「動力に燃料が不要で、天候に左右されないところ。実用化されれば、安定してエネルギーをつくり出すことができます」

 再生可能エネルギーの代表格、太陽光と風力は天候に左右されるという弱点を持っている。たとえば、風力発電の場合、1週間先の風速を予測することは不可能だ。しかし、潮流ならば、1年先の流速さえほぼ正確に予測することができるという。時刻や寒暖の差による流速の変化や向きの違いはあるものの、それはすべて計算通りになる。

 潮流発電にはほかに、プロペラ式のものがあるが、これは、海の生物を傷つける危険性がある。振り子式ではその恐れが少なく、それ以上に海洋生物が生きていく環境を改善することもできるという。「海中に振り子を設置すると、水中を撹拌することができます。これが何を意味するかというと、かき混ぜることによって、ヘドロを巻き上げたり、栄養塩を循環させたりする効果があります。つまり、海底にたまっている栄養分を上に上げることで、プランクトンが肥えて、魚が育つよい環境が生まれるのです」

 瀬戸内海は、国内屈指の漁場。魚にやさしいシステムは、漁業関係者にとってもメリットがある。比江島准教授は将来、振り子式潮流発電を設置することが、漁業に不可欠なものとして全国に広まっていくことも期待している。

 さらに、ハイドロヴィーナスには送電ロスが抑えられるというメリットもある。たとえば海流発電の場合、発電量を増やすためには発電装置を沖に設置しなければいけないが、海流発電に比べ、より陸地近くに置けるので、送電も楽に行えるのだ。

 比江島准教授は、これからの再生可能エネルギーは、「ローカル電源であるべき」と話す。たとえば、大きな風車が山の上に立っている風景を見るが、これは人里離れたところで巨大な電力をつくり、都市まで運ぶことが前提になっているシステム。それよりも、発電量はそれほど多くなくとも、安定供給できるシステムをつくり、その土地に住む人間がそのエネルギーを消費する。つまり、エネルギーの分野においても、これからは“地産地消”が理想だと氏は考えているのである。
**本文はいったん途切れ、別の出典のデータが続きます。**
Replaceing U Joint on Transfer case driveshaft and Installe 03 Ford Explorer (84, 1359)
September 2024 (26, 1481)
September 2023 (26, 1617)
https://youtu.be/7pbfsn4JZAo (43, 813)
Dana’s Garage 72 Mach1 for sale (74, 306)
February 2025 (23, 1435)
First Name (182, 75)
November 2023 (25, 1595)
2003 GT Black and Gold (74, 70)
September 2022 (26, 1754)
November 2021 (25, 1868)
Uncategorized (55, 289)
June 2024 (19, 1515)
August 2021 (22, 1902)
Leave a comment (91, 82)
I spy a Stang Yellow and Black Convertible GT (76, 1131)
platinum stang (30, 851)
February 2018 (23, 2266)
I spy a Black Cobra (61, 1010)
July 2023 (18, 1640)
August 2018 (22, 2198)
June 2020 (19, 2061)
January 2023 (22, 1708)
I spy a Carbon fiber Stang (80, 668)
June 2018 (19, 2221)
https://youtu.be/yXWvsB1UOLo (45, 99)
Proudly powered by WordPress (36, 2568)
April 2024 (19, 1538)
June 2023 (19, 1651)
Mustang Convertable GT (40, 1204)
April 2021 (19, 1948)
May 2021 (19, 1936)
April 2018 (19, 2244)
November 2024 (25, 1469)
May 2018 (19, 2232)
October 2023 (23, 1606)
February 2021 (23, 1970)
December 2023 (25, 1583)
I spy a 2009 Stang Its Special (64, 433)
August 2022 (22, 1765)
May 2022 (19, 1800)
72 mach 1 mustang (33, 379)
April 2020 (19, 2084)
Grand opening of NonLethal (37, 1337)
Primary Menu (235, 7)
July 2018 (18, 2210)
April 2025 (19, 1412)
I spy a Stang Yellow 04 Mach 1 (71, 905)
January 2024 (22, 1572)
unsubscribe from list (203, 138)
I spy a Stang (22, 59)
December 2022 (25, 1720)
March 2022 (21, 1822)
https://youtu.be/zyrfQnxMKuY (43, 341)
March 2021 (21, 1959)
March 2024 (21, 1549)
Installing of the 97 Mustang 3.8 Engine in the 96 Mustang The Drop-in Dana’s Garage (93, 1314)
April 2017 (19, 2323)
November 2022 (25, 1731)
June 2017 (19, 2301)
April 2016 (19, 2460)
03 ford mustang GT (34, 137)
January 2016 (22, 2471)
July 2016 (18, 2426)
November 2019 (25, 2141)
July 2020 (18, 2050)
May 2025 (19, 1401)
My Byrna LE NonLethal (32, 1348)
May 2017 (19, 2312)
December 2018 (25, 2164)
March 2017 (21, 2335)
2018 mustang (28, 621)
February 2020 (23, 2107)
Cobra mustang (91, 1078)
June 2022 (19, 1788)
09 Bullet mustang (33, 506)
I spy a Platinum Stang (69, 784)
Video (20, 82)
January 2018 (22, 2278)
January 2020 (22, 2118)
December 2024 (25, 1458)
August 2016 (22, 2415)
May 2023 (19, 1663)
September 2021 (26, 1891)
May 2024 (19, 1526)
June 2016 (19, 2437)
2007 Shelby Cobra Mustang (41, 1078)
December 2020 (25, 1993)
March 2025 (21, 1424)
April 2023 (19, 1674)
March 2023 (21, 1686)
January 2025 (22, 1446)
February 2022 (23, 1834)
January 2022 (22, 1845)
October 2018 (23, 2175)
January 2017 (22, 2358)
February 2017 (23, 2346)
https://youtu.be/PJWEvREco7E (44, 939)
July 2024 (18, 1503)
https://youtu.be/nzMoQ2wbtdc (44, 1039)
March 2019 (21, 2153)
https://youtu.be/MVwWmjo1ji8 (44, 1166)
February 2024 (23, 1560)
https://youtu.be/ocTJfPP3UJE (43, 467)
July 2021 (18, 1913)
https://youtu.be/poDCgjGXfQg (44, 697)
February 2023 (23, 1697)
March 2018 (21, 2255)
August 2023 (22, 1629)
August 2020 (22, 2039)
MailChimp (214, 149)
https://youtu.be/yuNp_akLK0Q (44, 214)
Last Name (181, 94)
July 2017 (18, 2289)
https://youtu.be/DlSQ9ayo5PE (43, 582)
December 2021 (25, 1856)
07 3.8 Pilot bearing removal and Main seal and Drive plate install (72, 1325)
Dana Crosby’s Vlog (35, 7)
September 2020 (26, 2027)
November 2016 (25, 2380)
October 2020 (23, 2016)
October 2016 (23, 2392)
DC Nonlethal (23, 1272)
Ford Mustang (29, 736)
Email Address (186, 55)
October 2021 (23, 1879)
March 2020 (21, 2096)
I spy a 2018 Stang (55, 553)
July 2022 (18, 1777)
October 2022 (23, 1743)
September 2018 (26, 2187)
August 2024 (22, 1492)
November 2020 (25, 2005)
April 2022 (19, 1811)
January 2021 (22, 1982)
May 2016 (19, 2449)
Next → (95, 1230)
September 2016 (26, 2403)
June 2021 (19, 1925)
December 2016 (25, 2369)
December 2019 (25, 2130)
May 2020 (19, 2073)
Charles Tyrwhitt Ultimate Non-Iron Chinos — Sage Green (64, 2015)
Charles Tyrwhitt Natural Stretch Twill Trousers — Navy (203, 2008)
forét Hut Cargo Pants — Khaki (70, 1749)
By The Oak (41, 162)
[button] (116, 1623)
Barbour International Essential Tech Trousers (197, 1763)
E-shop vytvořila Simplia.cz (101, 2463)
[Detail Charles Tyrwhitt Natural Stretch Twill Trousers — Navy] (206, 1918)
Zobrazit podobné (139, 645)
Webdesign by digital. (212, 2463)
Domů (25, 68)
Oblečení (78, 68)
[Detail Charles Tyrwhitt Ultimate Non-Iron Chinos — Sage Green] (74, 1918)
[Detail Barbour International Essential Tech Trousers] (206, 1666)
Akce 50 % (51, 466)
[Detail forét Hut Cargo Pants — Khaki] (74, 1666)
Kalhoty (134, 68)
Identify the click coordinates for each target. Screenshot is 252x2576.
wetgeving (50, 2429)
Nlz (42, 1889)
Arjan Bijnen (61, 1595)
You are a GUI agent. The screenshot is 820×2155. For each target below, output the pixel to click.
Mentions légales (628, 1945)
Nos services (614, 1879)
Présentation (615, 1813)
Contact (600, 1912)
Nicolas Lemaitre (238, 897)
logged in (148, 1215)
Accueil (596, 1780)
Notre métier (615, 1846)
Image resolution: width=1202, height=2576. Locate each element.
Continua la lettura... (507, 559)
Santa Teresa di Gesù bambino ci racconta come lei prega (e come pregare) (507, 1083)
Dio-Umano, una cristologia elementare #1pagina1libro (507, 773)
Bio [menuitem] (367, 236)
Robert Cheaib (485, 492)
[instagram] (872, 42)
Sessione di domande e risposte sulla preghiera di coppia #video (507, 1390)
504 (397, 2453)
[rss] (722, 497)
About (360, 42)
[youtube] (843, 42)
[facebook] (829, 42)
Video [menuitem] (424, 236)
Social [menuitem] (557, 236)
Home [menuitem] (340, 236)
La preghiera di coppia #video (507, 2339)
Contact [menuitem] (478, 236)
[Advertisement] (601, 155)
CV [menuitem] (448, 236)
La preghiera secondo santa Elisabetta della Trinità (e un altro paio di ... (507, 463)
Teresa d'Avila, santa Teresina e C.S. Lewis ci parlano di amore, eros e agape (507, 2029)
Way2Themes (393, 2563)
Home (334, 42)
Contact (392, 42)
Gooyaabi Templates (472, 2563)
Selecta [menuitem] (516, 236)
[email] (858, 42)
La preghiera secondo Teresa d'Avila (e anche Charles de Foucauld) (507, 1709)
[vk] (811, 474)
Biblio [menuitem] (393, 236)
 一時、三井造船や鹿島といった大企業との連携も模索していたが、現在は、独自に会社を設立する準備を進めている。社名はずばり「株式会社ハイドロヴィーナス」。鹿児島県長島町などで実用化に向けた話し合いがなされ、海外での実証実験の計画も持ち上がっているという。先述した栄養塩の撹拌効果など、漁業に役立つ技術となる可能性もさらに追及し、潮流発電に興味をもった企業だけでなく、漁業関係者ともパートナーシップを築きたいとの思いがある。また、まだ一般的にはなじみの薄い潮流発電の仕組みを知ってもらうために、河川などの流水環境に実験装置を設置。身近なところでのリアルな発電を見てもらうことで、ファンを増やしていきたいとも考えている。准教授が長年あたためてきた、人と自然が共存する海域での「里海エネルギー構想」が現実となる日もそう遠くはなさそうだ。

 さらに、比江島准教授は、「やはり将来的には瀬戸内海にハイドロヴィーナスを設置したい」と話す。瀬戸内海の大小それぞれの島が電源をもち、自分の島のエネルギーは自分の島でまかなえるようになるというのが理想の姿だという。

 岡山で誕生したハイドロヴィーナスは、瀬戸内海の島々に新しい可能性をもたらしてくれるだろうか。

●比江島慎二(ひえじま・しんじ)
岡山大学大学院 環境生命科学研究科 准教授。
1967年、山口県岩国市生まれ。地元の錦帯橋を見て育ち,その力学的な美しさに惹かれ構造物に興味をもつ。東京大学大学院工学系研究科 土木工学専攻博士課程で学び、工学博士に。振動学、耐風工学の研究を続け、最近は,特に潮流発電や風力発電など,水流や気流を利用した再生可能エネルギーの研究に取り組んでいる。